Tarefas:
**A.** Diga se cada afirmação abaixo está de acordo com o texto sobre o fim do carnaval. Responda sim ou não e cite as palavras exatas do texto que decidem a questão.
(i) A segunda-feira descrita é um dia de sol.
(ii) O texto afirma que é preciso contar a todos a experiência dos dias recém-passados.
(iii) As pessoas seguem acompanhadas para o trabalho.
**B.** Prossiga com o texto sobre o fim do carnaval a partir da última frase apresentada.

Trecho do texto:

◆ ◆ ◆ ◆ ◆ ◆ ◆

"Acabou nosso carnaval", lembra a letra da
marcha que ainda ecoa, viva, entre buzinas e fumaças nessa segunda-feira
ensolarada. Os dias de intenso delírio e otimismo gratuito terminam e começam, e
terminam como começam assim, sem fim algum.
"Pelas ruas o que se vê é uma gente que nem se
vê, que nem se sorri, se beija e se abraça e sai caminhando, dançando e
cantando cantigas de amor", lamenta a marcha. Sábia marcha que no entanto ainda
se ergue da sarjeta para acenar a cada um dos componentes da alma lavada ao relento,
os quais, sem perceber, acenam de volta e a cantam sem saber enquanto caminham sozinhos
para o trabalho.
Não, não é preciso contar a ninguém a nossa
experiência durante esses dias recém-passados...Todos os que se entreolham no
dia de hoje, somos cúmplices de nós mesmos. É como se já soubéssemos e compartilhássemos
intimamente o mesmo ar de compreensão. Cumprimentemo-nos a nosso modo, então, em
segredo, em silêncio, sem culpa por ter apenas sido, e a troco de nada.

◆ ◆ ◆ ◆ ◆ ◆ ◆

Linhas de dados:
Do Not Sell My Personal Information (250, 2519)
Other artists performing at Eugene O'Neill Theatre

◆ ◆ ◆ ◆ ◆ ◆ ◆

Respostas por tarefa:
**A.**
(i) Sim: "segunda-feira ensolarada".
(ii) Não: "Não, não é preciso contar a ninguém a nossa experiência durante esses dias recém-passados".
(iii) Não: "enquanto caminham sozinhos para o trabalho".

**B.**
O colorido que resiste nas calçadas aos poucos cede lugar
ao cinza do asfalto, é verdade, mas ainda está lá. O corpo, há pouco invencível,
cede às cinzas e ao cansaço, mas ainda está aí. A vida caminha e se aproxima do
seu contrário, mas, enquanto isso, ainda segue, muito embora pareça sem rumo.
O carnaval, caros(as) passageiros(as), só não acaba porque,
propriamente dito, nunca começou. Seu tempo não pertence à história, mas à memória.
Por isso é que ele vive no folião, ainda que este não o viva o tempo todo.
"E no entanto é preciso cantar, mais que nunca é
preciso cantar, é preciso cantar e alegrar a cidade", insiste a marcha. Insistamos
também e, em meio à máscaras mal encaradas e furiosas, vistamos a fantasia do
cotidiano rumo ao que der e vier, "pra ver e brincar outros carnavais, que
marchas tão lindas, e o povo cantando seu canto de paz", como manda a
nossa marcha.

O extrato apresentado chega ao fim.